= Task details =
Output the stretch of items from the very beginning through the line containing "(x=363, y=606)" as a numbered list, skipping any blank lines.

= Material to process =
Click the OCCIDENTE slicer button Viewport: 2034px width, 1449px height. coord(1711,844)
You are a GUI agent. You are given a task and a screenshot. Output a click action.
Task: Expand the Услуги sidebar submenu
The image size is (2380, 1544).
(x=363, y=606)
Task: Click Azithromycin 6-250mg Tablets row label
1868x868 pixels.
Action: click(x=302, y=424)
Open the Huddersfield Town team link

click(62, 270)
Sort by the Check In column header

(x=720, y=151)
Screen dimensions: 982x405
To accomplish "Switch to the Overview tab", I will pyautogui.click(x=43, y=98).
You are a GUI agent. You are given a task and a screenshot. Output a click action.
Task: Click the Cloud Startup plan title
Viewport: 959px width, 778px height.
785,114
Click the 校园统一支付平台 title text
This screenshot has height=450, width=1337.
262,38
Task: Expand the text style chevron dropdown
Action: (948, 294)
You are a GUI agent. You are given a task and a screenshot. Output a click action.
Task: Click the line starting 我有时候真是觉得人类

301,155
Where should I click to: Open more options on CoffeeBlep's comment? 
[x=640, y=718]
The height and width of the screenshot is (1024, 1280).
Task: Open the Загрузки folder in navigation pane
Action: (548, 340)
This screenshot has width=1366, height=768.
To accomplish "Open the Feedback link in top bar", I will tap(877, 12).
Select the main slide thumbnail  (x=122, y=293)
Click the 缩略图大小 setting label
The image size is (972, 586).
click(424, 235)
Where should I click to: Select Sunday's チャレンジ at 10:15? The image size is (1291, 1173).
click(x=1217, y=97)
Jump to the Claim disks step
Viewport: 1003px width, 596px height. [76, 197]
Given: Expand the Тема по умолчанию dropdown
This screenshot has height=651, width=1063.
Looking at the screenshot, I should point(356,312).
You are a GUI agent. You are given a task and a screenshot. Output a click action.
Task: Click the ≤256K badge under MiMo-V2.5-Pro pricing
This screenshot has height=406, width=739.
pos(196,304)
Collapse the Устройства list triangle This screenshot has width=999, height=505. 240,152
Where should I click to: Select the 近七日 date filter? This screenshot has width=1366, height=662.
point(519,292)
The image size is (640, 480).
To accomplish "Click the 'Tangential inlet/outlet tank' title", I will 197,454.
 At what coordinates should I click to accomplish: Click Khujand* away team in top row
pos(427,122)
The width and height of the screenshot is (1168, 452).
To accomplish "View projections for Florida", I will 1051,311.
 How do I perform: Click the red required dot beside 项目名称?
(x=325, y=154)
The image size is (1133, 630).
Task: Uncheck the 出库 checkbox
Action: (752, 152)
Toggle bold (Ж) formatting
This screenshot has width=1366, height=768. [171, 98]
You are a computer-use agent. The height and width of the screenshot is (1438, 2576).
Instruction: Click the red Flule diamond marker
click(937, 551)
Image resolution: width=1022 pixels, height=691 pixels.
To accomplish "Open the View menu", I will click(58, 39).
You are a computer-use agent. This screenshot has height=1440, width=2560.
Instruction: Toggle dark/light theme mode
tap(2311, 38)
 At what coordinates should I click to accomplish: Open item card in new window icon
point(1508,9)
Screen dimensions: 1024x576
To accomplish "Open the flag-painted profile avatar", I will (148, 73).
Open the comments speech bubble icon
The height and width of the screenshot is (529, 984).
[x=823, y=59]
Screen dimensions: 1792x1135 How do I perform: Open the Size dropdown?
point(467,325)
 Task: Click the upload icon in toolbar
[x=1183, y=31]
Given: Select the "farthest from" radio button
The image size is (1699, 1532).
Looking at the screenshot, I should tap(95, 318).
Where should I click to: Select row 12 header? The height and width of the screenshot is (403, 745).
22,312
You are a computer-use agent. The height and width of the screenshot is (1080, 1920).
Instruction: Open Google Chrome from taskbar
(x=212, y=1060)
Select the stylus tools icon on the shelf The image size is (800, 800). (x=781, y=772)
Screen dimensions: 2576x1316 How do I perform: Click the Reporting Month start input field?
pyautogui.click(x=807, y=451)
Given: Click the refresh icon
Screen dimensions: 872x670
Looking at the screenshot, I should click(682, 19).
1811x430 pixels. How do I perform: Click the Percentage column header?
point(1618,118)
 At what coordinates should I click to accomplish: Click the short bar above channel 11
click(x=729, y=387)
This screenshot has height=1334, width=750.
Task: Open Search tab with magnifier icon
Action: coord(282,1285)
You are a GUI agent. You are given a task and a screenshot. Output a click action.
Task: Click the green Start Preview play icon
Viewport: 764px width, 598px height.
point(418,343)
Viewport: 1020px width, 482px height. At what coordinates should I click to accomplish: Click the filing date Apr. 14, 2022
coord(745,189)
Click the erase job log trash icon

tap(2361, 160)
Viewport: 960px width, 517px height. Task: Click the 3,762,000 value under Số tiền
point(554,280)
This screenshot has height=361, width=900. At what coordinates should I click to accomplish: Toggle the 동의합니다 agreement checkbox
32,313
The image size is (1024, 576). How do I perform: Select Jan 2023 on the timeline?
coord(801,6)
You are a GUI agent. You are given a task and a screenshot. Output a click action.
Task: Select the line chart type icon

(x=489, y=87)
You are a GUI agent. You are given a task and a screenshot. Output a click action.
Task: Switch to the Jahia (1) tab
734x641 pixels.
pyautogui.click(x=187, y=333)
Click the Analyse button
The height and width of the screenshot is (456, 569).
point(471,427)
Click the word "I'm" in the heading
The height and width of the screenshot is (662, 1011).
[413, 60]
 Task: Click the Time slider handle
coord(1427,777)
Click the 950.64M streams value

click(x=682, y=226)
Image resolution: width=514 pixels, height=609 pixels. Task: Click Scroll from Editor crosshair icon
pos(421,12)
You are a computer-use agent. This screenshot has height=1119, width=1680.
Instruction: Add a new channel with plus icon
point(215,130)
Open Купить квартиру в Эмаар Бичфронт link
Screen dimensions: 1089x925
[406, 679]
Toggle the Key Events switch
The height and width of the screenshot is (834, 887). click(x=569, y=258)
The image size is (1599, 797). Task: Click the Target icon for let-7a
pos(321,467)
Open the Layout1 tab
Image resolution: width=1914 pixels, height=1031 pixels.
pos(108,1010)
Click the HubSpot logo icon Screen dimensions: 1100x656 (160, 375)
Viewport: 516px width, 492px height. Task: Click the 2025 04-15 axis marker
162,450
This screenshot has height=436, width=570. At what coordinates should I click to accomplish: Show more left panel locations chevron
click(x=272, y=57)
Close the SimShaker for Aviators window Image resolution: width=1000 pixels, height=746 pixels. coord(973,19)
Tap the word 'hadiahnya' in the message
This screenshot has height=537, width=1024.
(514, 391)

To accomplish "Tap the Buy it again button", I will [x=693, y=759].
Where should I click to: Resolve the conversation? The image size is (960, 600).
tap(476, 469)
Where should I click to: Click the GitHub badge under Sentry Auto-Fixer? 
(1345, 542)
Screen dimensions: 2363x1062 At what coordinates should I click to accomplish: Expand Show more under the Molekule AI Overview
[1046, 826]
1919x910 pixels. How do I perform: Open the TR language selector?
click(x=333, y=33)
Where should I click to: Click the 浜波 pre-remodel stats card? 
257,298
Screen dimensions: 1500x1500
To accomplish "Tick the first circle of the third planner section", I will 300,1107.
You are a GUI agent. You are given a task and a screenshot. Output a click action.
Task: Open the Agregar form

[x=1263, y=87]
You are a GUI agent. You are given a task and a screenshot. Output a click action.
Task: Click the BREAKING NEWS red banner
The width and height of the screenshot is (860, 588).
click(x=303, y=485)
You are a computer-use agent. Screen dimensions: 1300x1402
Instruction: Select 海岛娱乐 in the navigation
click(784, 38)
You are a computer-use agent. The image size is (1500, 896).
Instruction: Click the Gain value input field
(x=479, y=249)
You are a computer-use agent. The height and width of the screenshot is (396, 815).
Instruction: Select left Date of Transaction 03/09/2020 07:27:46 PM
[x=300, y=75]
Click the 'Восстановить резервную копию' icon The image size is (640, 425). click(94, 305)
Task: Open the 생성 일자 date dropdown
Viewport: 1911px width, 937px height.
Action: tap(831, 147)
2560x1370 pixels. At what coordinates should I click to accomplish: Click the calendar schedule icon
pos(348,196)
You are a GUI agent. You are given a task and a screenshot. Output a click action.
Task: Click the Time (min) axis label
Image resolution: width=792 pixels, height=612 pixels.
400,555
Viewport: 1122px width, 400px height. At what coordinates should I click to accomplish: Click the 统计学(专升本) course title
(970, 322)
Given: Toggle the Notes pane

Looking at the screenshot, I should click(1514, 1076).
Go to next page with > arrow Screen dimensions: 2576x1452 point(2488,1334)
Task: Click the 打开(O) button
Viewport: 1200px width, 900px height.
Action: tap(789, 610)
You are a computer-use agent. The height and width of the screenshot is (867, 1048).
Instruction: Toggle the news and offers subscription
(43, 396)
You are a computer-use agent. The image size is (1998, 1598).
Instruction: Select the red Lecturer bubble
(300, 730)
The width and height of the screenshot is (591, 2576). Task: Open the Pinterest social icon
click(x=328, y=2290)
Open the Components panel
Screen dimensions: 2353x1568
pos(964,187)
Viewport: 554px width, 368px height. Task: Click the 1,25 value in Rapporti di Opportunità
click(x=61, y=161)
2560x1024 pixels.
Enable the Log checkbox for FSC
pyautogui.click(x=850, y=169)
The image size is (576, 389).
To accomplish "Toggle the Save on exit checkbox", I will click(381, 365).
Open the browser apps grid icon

= Correct result =
1. Click the OCCIDENTE slicer button Viewport: 2034px width, 1449px height. coord(1711,844)
2. You are a GUI agent. You are given a task and a screenshot. Output a click action.
3. Task: Expand the Услуги sidebar submenu
4. The image size is (2380, 1544).
5. (x=363, y=606)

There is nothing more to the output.